What sold me, other than the weight? The crazy cute midcentury illustrations of all the sorts of things I could cook in this pan, naturally. When I got home, I looked up the  words "Markley" and "Descoware" (the only markings other than adorable abstract sheep and lobsters), to find that this was a pretty top of the line pan in its 1950's-era day. The Markley design in particular seems to be collectible (duh, which is why I wanted to collect it), and right now there's a smaller skillet from the line on ebay for $34.99, another for $49.98. Things get more expensive on Etsy, as they are wont to do-- here's a saucepan for $69.99 and a dutch oven (a VERY CUTE dutch oven, omg) for $80.00. So my nine dollar purchase is vindicated! Also, the clerk who checked us out remarked encore une fois upon the heft of the skillet. "Don't go hurting anybody with this thing! This is like a self defense weapon." Way to take it to a dark place. But seriously! This pan is serious!


This shirt was at the New Shackle Island Road Goodwill, and is a rare sight to see nowadays. I was complaining on the drive over about how, when I was in high school, I could buy my own weight in polyester print dresses and shirts and skirts at any given second hand store. The hardest thing was finding one that wasn't somebody's-zepplinesque-grandmother's size or the tiny bird size of other people's grandmothers. Was there no in between for an average sized girl of above average interest in polyester day wear? Now, however, it's IM.FREAKIN.POSSIBLE to find crazy seventies' prints, I guess because they're the first thing snapped up by resellers? Or just because everyone-who-would-have-cleaned-out-their-seventies'-wardrobe-from-the-attic has already done it? My dad had similar woes to share about the old Friedman's locations (I think there used to be three altogether, including Nolensville Road and a Gallatin Road location-- now there's just the original one on 21st ). While he still took us religiously around to those Nashville army surplus stores in the summer, picking for goodies in huge bins that smelled of oil and moth balls, he said when he was a teenager, the place was chock FULL of WWII stuff in addition to all the Vietnam era surplus. "I used to see buckets, I mean buckets, of mess containers and shovels and all kinds of stuff...I saw a shovel in its case at the flea market last week, you know what they wanted for it?

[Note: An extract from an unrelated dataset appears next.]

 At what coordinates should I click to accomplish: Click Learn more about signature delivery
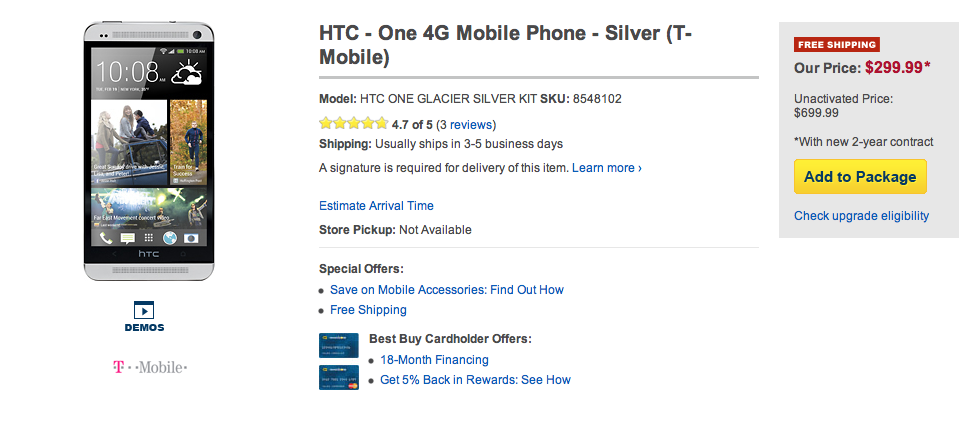coord(606,168)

SIXTY. DOLLARS. It still had a clod of dirt on it from when somebody used it on a boy scout trip or something in the sixties' or the seventies', and they wanted SIXTY. DOLLARS. for it. Can you believe that!" I can, Pappy! The changing tides of old stuff is hard for us old stuff collectors.

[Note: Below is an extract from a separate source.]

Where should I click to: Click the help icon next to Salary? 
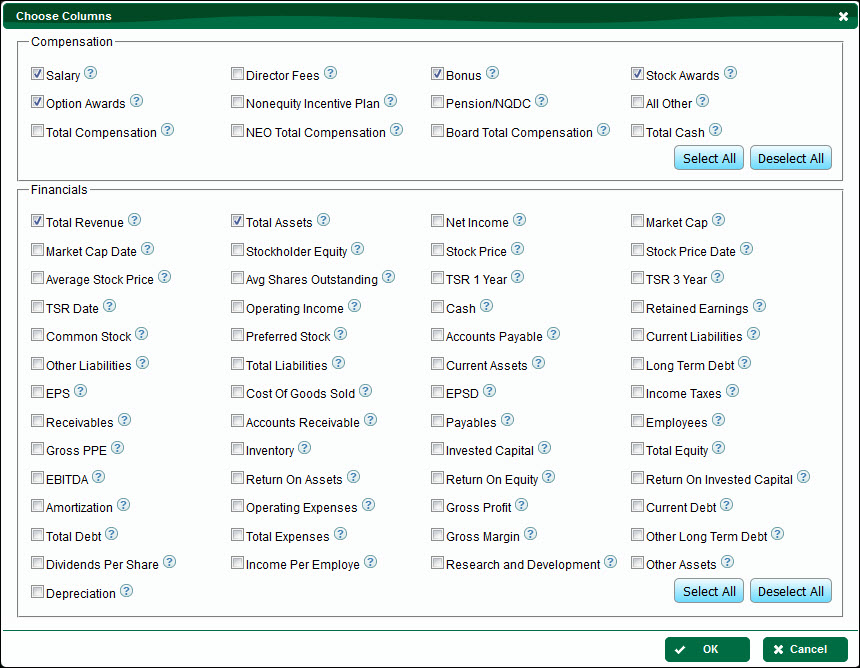point(91,73)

Look how crazy the print is though. A tree, in Greece, surrounded by Victorian sightseers. And the same replicated on the back! Mr. Fine of Dallas, you have outdone yourself, truly.

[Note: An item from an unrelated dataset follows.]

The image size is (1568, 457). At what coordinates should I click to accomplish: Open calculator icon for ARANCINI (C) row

I lunged for a "Country Sophisticate" jacket in an eye popping teal- and-purple-flowers print in the blazers section, which turned out to be zoot-suit-sized too big, but I was rewarded in my efforts with this small sized sequin jacket. Oh! The sequins!  It's lovely on, too-- in my heart of hearts, when I'm not dressed like Joan Crawford circa 1946, I would appreciate being dressed like her circa 1968...that regal, older-lady-with-panache kind of over the topness that keeps Bob Mackie's ready wear in business.


This is a robe of some unknown ethnicity...I think Middle Eastern?...that was in the dress section, and I fell crazy in love with the detailing on the buttons and the embroidery at the bottom. With a cinched belt and a skirt underneath, like the other embroidered piece, it turns into an a-line type dress. I love all the little stitching and how dramatic the pattern is for an otherwise plain black garment. I WILL be wearing this, toute de suite.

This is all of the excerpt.